Andrea Prete, presidente di Unioncamere – Archivio
Entro il 2028 il fabbisogno occupazionale delle imprese e pubbliche amministrazioni italiane potrà variare tra 3,4 e 3,9 milioni di occupati, a seconda dello scenario macroeconomico considerato. La maggior parte della domanda sarà determinata dalle necessità di sostituzione dei lavoratori in uscita dal mercato del lavoro (pari al 78% del fabbisogno nello scenario positivo e all’88% in quello negativo), mentre la crescita dello stock occupazionale tra 2024 e 2028 sarà compresa tra 405mila e 832mila unità. Sulle previsioni incide per lo più l’effetto positivo atteso dall’utilizzo dei fondi del Pnrr-Piano nazionale di ripresa e resilienza, che, nel caso di piena realizzazione degli investimenti, si stima possa attivare nel complesso circa 970mila occupati considerando sia gli effetti diretti che indiretti e sull’indotto. Le filiere maggiormente beneficiate saranno secondo le stime: “Finanza e consulenza” (con il 23% dell’impatto occupazionale complessivo del Pnrr), “Commercio e turismo” (21%), “Formazione e cultura” (12%), “Costruzioni e infrastrutture” e “Altri servizi pubblici e privati” (entrambe con il 10%). È quanto emerge del report sulle Previsioni dei fabbisogni occupazionali e professionali in Italia a medio termine, elaborato nell’ambito del Sistema informativo Excelsior, realizzato da Unioncamere in collaborazione con il ministero del Lavoro e delle Politiche Sociali.
Per il presidente di Unioncamere Andrea Prete «questo, già di per sé, è un problema, perché poi scontiamo la carenza di competenze». «Noi – spiega – avremo necessità di 2,5 milioni di occupati con competenze green e digitali. Ogni anno ci mancheranno 30mila persone con un titolo di istruzione terziaria, nello specifico mancheranno intorno ai 22-23 mila laureati in ingegneria e scienze matematiche, fisiche e informatiche; intorno ai 12-13mila laureati in economia e statistica; circa 7-8mila laureati con indirizzo medico-sanitario; poi, mancheranno diplomi quinquennali e quanto altro».
«Lo scenario che abbiamo davanti – sottolinea – è di un Paese che invecchiando non trova più le persone per lavorare. Abbiamo meno nati di quanti vanno in pensione. Quello sarebbe un punto di crisi del sistema quando avremo più pensionati che occupati. In questo grava pesantemente il calo demografico.
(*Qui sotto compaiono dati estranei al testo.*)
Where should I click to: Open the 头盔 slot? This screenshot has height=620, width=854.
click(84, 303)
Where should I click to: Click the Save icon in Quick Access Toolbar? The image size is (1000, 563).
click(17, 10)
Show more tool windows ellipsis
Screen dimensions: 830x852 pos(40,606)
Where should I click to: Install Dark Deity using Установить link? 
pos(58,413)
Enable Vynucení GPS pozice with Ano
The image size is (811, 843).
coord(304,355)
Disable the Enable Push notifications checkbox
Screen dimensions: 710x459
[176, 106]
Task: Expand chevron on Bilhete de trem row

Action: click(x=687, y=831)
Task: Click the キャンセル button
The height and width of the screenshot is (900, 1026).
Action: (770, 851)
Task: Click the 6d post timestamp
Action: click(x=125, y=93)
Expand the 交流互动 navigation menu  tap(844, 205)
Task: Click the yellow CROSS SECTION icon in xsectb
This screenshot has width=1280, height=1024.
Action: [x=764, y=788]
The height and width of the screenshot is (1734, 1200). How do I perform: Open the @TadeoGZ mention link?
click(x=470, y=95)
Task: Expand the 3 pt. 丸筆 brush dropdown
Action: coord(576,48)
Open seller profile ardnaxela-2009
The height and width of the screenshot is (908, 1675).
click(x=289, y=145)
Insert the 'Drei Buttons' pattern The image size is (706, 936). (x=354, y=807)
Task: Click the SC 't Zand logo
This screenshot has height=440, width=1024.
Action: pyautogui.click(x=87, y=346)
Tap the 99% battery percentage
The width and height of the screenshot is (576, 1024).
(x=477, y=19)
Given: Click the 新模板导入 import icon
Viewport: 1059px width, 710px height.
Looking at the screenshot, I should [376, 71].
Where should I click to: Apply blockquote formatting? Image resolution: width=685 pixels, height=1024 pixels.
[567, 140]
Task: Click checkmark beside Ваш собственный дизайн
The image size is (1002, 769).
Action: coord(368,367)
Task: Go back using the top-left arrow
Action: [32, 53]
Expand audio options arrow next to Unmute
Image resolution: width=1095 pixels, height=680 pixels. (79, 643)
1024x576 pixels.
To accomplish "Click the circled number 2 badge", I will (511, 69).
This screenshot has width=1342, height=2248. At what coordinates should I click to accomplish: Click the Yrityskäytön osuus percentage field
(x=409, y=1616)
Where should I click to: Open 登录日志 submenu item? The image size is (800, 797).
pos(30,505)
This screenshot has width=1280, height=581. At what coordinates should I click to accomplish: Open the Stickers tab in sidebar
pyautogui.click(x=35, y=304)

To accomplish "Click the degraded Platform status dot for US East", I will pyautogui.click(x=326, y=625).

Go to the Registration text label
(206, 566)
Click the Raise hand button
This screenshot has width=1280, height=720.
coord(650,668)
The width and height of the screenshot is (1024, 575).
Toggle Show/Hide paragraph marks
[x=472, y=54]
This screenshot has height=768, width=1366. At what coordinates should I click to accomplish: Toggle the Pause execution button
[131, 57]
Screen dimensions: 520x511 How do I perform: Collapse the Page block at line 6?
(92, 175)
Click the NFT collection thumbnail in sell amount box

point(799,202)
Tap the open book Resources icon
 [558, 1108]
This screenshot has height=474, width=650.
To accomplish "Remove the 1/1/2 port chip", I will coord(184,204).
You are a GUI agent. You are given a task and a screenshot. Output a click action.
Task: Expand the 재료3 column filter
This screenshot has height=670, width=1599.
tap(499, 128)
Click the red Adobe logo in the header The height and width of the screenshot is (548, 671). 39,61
Nel 2028, se mantenessimo, dato il calo demografico, lo stesso tasso di occupazione del 2023, avremo 700mila occupati in meno. La popolazione è in decrescita e, con questo trend, nel 2050, l’Istat ci dice che avremo quattro milioni di italiani in meno e sette milioni e 660mila persone in meno in età da lavoro». Il presidente di Unioncamere fa notare anche che «c’è un dato che dobbiamo tenere presente, che è quello della immigrazione, che è l’unica opportunità che abbiamo». Si stima infatti che il fabbisogno di lavoratori immigrati da parte dei settori privati potrebbe raggiungere le 640mila unità. Il fabbisogno di personale straniero, calcolato come quota sul fabbisogno previsto del settore, inciderà maggiormente nell’agricoltura (35%) e nell’industria (28%), mentre a livello di filiera saranno particolarmente rilevanti i fabbisogni di “Moda” (45,7%), “Mobilità e logistica” (33%), “Agroalimentare” (32,1%), “Legno e arredo” (29,9%) e “Costruzioni e infrastrutture” (29,4%).
A determinare oltre il 18% dell’intero fabbisogno nazionale dello scenario positivo è la Lombardia – con un fabbisogno atteso di 709mila occupati – seguita dal Lazio (391mila unità, pari al 10,1% del totale), dal Veneto (326mila unità, 8,4%), dall’Emilia-Romagna (325mila unità, 8,4%) e dalla Campania (312mila unità, 8,1%).
Per quanto riguarda i livelli di istruzione, si prevede che tra il 37-38% del fabbisogno occupazionale riguarderà professioni per cui è richiesta una formazione terziaria (laurea, diploma Its Academy o Afam), mentre al 47-48% del personale sarà richiesto il possesso di una formazione secondaria di secondo grado tecnico-professionale.